Directive: Please echo the items starting with the line that contains "Bookmark the Kiểm soát không lưu job" and going on through the line that contains "Action: coord(382,404)", both included.

— START OF Task data —

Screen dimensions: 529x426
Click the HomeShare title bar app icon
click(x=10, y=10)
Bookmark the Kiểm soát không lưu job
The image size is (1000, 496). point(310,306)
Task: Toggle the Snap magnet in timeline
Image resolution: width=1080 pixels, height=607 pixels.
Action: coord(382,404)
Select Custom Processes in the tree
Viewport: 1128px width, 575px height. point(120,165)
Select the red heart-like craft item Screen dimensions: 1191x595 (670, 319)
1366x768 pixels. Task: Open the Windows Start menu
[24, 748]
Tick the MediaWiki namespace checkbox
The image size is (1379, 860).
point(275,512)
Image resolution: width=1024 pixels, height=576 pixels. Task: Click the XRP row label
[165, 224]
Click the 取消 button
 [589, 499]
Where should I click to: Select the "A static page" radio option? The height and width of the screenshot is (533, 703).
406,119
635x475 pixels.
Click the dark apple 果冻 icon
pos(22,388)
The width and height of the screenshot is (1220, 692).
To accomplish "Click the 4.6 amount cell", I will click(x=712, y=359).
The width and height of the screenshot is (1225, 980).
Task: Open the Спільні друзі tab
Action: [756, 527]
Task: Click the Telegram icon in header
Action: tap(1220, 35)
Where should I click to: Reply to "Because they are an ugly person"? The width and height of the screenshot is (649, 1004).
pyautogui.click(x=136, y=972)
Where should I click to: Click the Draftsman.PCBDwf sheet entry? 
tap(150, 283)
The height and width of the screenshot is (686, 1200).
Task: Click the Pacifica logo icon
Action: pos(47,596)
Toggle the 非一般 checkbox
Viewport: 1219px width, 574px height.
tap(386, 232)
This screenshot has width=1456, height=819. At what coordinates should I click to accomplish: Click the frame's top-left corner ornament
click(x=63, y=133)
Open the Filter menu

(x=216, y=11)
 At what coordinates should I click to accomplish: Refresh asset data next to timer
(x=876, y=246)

— END OF Task data —

The reply:
Bookmark the Kiểm soát không lưu job
The image size is (1000, 496). point(310,306)
Task: Toggle the Snap magnet in timeline
Image resolution: width=1080 pixels, height=607 pixels.
Action: coord(382,404)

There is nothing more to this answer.